Abstract
Purpose
Matrix metalloproteinases (MMPs) play critical roles in cancer development and progression. Nonsynonymous single nucleotide polymorphisms (SNPs) in functional domain of MMP-3 and MMP-9 contribute appreciably to cancer predisposition and aggression. To test this proposition we examined whether six SNPs of the MMP-3 and MMP-9 genes are associated with risk of bladder cancer (BC) in a North Indian population.
Methods
Six SNPs of MMP-3 and MMP-9 were analyzed by polymerase chain reaction-restriction fragment length polymorphism (PCR-RFLP) in a case–control study including 200 BC patients and 200 age/gender/ethnicity-matched controls.
Results
Increased risk for BC susceptibility was observed in MMP-3 (1171) 5A/5A [P = 0.022; odds ratio (OR), 3.46; 95% confidence interval (CI), 1.20–9.98], MMP-9 (Q279R) QQ (P = 0.048; OR, 1.92; 95%CI, 1.01–3.66), MMP-9 (P574R) PR (P < 0.001; OR, 2.62; 95%CI, 1.71–4.03) and PR + RR (P < 0.001; OR, 2.59; 95%CI, 1.72–3.91) genotypes, and in R allele (P < 0.001; OR, 2.05; 95%CI, 1.47–2.85). Furthermore, significant association between MMP-9 Q279R, P574R polymorphism and smoking was observed in BC risk. Haplotype analysis too revealed significant association with 5A-A-G of MMP-3 haplotype (P = 0.022; OR, 1.99; 95%CI, 1.11–3.60) and with R-R (P = 0.001; OR, 2.00; 95%CI, 1.35–2.97) and Q-R (P < 0.001; OR, 2.97; 95%CI, 1.65–5.37) of MMP-9 haplotype.
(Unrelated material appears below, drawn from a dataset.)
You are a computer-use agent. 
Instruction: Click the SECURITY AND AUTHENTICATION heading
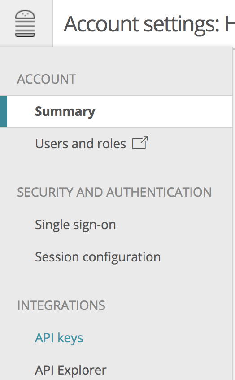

Genotype 5A/6A of MMP-3-1171 showed borderline risk and high recurrence-free survival in Bacillus Calmette–Guérin (BCG)-treated non-muscle-invasive BC (NMIBC) patients (log-rank P = 0.025).
Conclusion
Our data suggested that MMP-3-1171 5A/5A and MMP-9 (Q279R) QQ, MMP-9 (P574R) PR, PR + RR, and R allele are associated with high risk of BC.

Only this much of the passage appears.